The placement phase is the first stage of the classic money laundering cycle. UNODC describes money laundering as typically following three stages and defines placement as moving the funds from direct association with the crime. It also explains that the placement stage represents the initial entry of the proceeds of crime into the financial system.

In the financial crime environment, the placement phase is significant because it is the point at which illicit proceeds first begin to interact with the legitimate economy. Before this stage, the money is often still closely linked to the predicate offence and may exist in forms that are difficult to use openly, especially cash. The purpose of placement is to relieve the criminal of holding obviously illicit proceeds and to introduce that value into the financial or economic system in a way that starts to reduce suspicion. UNODC notes that this stage serves to insert the money into the legitimate financial system and that launderers are often most vulnerable here because large amounts of illicit cash can attract attention.

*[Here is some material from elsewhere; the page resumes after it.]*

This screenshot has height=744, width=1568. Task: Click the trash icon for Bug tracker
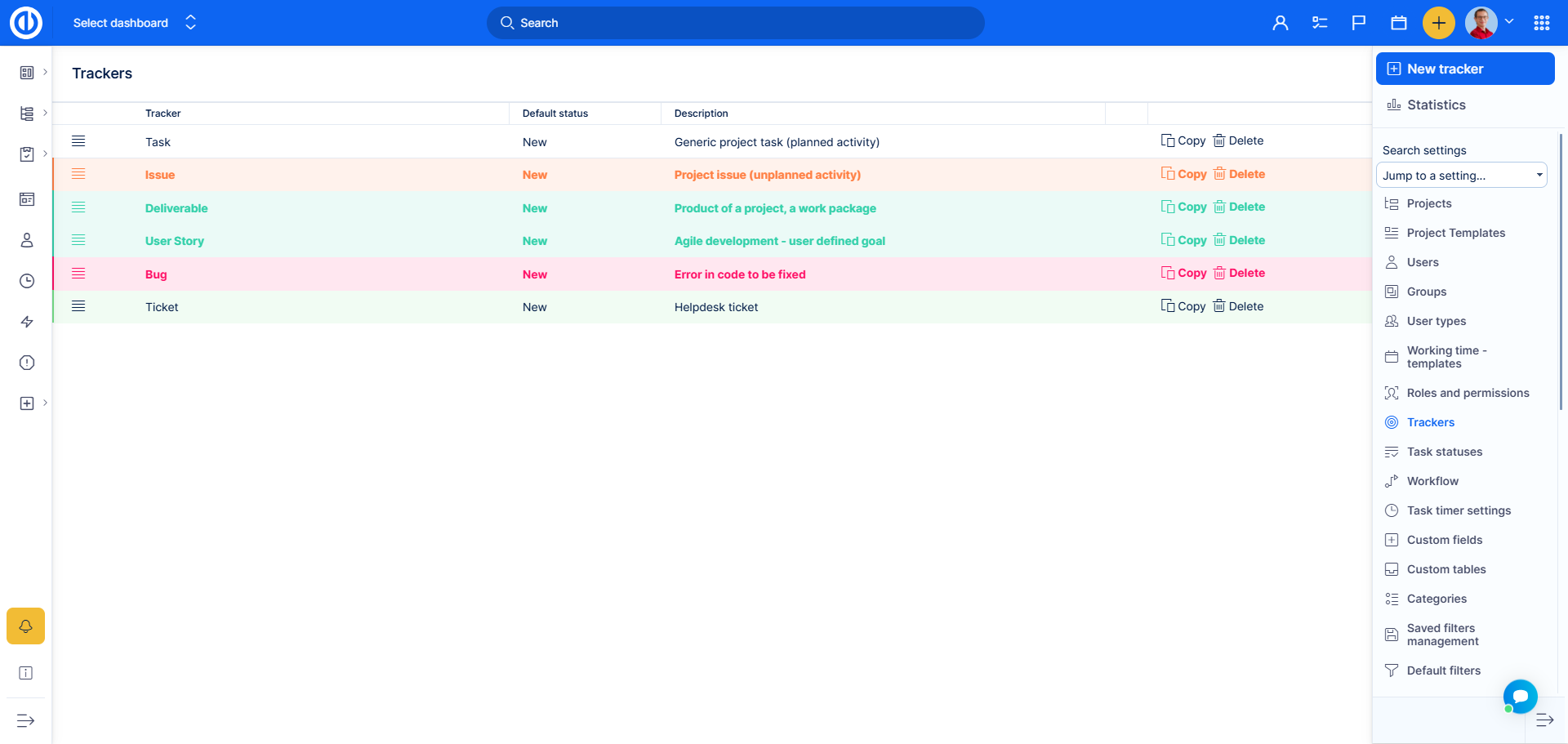[x=1219, y=273]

From a professional AML perspective, placement matters because it is usually the most exposed stage of the laundering process. At this point, the criminal has not yet created the layers of complexity that later obscure the audit trail. That means the original characteristics of the funds, such as unusual cash volumes, inconsistent customer behavior, unexplained deposits, or weak economic rationale, may still be visible. This is why the placement phase is often one of the most important opportunities for firms to identify suspicious activity before the funds become more difficult to trace. This is an inference supported by UNODC’s explanation that launderers are most vulnerable during placement.

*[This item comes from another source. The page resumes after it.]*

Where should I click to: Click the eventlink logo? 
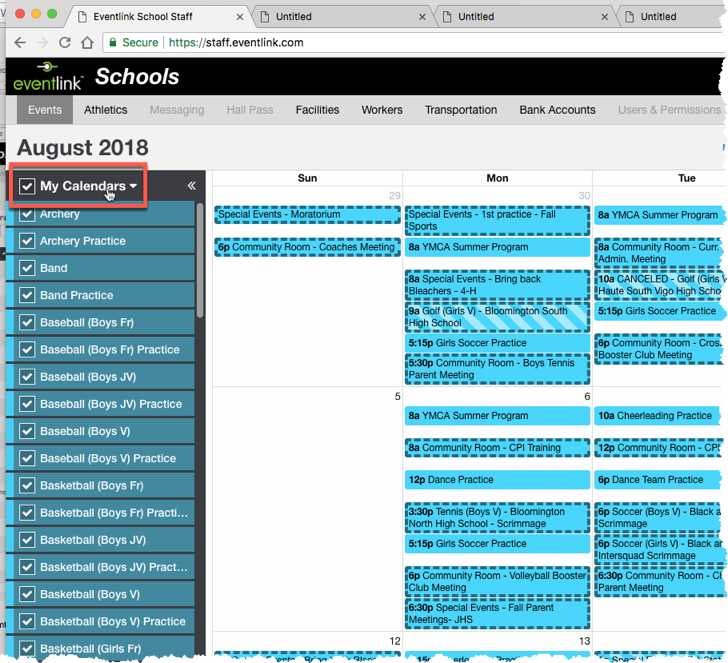(49, 77)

In practical terms, placement can occur through a range of methods. These may include cash deposits, structuring funds into smaller amounts, purchasing monetary instruments, using cash-intensive businesses, converting funds into other assets, or introducing proceeds through accounts and products that can absorb value without immediate obvious challenge. While the exact method depends on the source of funds and the financial system being used, the essential feature is the same: illicit value is being introduced into channels where it can later be moved, disguised, or reintegrated. This is an inference drawn from the general UNODC description of placement as initial entry into the financial system.

The placement phase is also important because it connects directly to the design of customer due diligence, cash controls, transaction monitoring, and suspicious activity escalation. If a firm understands the customer’s expected behavior and account purpose, it is better placed to identify when incoming funds do not make commercial sense. If that understanding is weak, the placement stage may pass unnoticed, allowing the customer to move quickly into layering and integration. FATF’s Money Laundering National Risk Assessment Toolkit says countries should consider threats at all three stages of money laundering, including placement, which reinforces the importance of treating this stage as a distinct control focus.

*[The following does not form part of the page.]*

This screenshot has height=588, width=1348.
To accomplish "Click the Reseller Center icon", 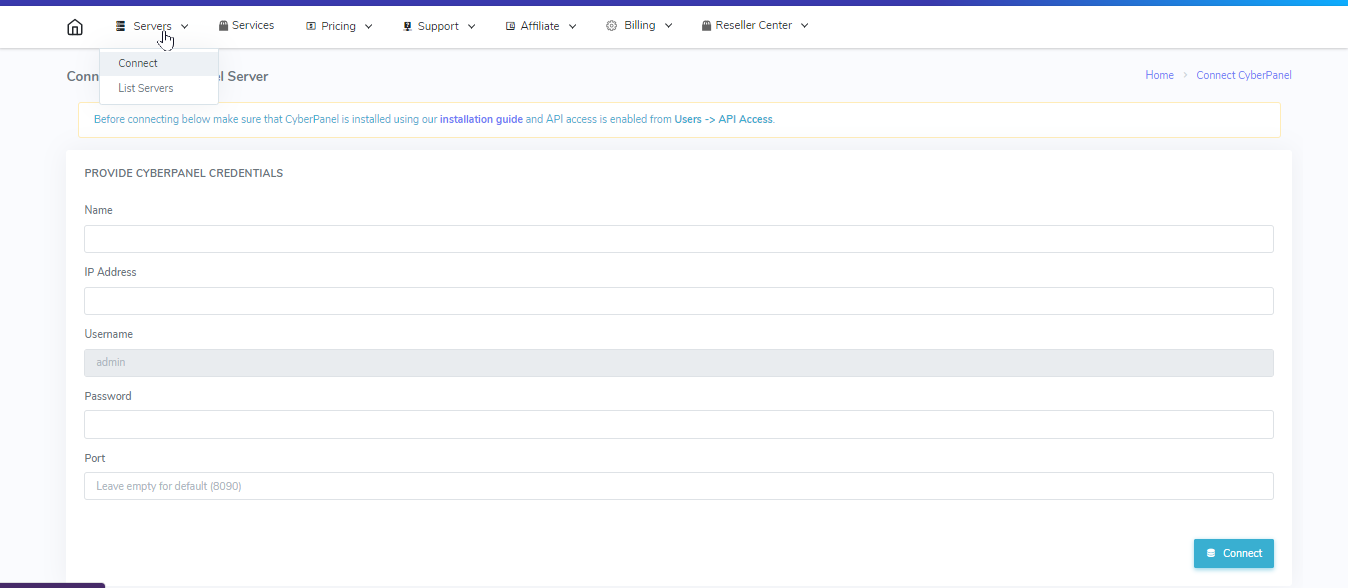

A professionally mature view also recognizes that the three-stage model is analytical rather than perfectly rigid. In practice, placement can overlap with layering or occur through techniques designed to reduce visibility immediately. But the concept remains useful because it identifies the moment when criminal proceeds first begin to enter the legitimate financial system and are often at their most detectable. This is an inference based on the continued use of the placement, layering, and integration model in official AML guidance.

Ultimately, the placement phase matters in the financial crime environment because it is the first operational step in turning criminal proceeds into apparently usable financial value. It is the point at which illicit money is most directly exposed and often the point at which effective AML controls have the best chance to interrupt the laundering process before the trail is obscured.